MADNESS
Madness is a three-channel video installation, created by Heather Cassano, featuring archival video, moving imagery from mental institution cemeteries, and text-on-screen detailing the number of graves present at each gravesite.

MADNESS
three-channel video with sound / 2022
Madness is a three-channel video installation featuring archival video, moving imagery from mental institution cemeteries, and text-on-screen detailing the number of graves present at each gravesite. The archival video is taken from a series of films produced in 1951 and 1952 featuring Dr. Heinz Lehmann describing eight forms of “mental symptoms” as they appear in the mentally ill. The cemeteries featured in Madness include gravesites in Massachusetts, Connecticut, Pennsylvania, and New York. Mental institution and state school cemeteries exist in every state in the contiguous United States.
Exhibitions
Third Place, New Media Exhibition, University Film & Video Association Conference, Cleveland State University (Cleveland, OH). July 30 - August 3, 2024.
Room To Breathe Exhibition, Revolutions Per Minute Festival, UMass-Boston University Hall Gallery (Dorchester, MA). September 5 - October 28, 2023.

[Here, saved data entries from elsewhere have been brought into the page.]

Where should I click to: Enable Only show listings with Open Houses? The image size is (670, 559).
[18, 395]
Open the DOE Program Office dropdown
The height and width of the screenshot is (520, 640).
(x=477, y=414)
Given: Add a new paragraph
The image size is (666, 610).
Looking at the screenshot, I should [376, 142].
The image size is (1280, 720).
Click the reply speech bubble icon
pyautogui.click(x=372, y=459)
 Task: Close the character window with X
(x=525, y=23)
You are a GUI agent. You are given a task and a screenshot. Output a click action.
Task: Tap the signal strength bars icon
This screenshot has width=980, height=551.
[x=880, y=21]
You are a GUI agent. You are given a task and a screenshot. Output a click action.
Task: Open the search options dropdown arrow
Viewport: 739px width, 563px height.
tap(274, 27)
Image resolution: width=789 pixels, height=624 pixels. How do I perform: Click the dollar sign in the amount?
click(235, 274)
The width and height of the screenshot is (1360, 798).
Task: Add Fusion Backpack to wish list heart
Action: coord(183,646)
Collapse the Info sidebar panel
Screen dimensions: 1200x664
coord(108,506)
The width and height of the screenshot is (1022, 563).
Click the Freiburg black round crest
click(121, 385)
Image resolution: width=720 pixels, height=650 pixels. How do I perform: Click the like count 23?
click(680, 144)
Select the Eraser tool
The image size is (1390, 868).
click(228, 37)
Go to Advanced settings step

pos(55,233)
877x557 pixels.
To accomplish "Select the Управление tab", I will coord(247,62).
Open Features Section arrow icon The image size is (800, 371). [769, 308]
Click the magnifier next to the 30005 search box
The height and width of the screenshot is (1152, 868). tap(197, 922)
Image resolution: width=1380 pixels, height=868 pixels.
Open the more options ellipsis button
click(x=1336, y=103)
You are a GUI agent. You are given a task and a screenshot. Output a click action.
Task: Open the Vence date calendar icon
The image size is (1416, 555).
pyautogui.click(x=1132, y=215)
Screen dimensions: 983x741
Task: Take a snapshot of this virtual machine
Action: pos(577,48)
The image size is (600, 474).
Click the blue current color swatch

The Twentieth ArtsWorcester Biennial, ArtsWorcester Main Galleries (Worcester, MA). May 4, 2023 - July 9, 2023.
Destroy the Gap Exhibition, Dorothy Uber Bryan Gallery (Bowling Green, OH). May 12, 2023 - June 3, 2023.
Faculty Exhibition, William Benton Museum of Art (Storrs, CT). October 27, 2022 - December 18, 2022.
Artist Statement
“Insanity – a perfectly rational adjustment to an insane world.”
– R. D. Laing
Insanity has historically been understood as a medical condition – a problem with the body or the brain that should be solved through extreme forms of therapy or medication. From hydrotherapy and insulin induced comas to lobotomies and electroshock therapy, doctors treated madness as a disease that must be eradicated at all costs. If the disease could not be eradicated, then it should be contained inside the walls of an institution segregated from sane society.
Throughout the nineteenth and twentieth centuries, people with mental illnesses were labeled as “mad.” A mad person was thought to be dangerous, defective, and unfit for public life. Just as they were excluded from society, they were excluded from the historical record. Because they were treated as medical subjects, information about their lives is difficult, if not impossible, to find today. When they died their stories were buried with them, leaving us with an incomplete picture of what life was like inside institution walls.
The stigma surrounding mental illness persists in our contemporary collective psyche. Hidden deep in the woods, behind prison walls, or completely unmarked; most mental institution cemeteries are inaccessible and forgotten. The documentation of these cemeteries is tangible, indelible evidence that these people lived and died while in the care of the state. The cemeteries exist, even if the burial records do not. The gravestones remain, even if the institution buildings have been demolished long ago. The people mattered, even if we will never know their names.
Madness reflects on the dehumanization of people with mental illnesses through a historical lens. The work challenges the viewer to consider the implications of segregation and stigmatization by presenting these mass gravesites as evidence of an overlooked history.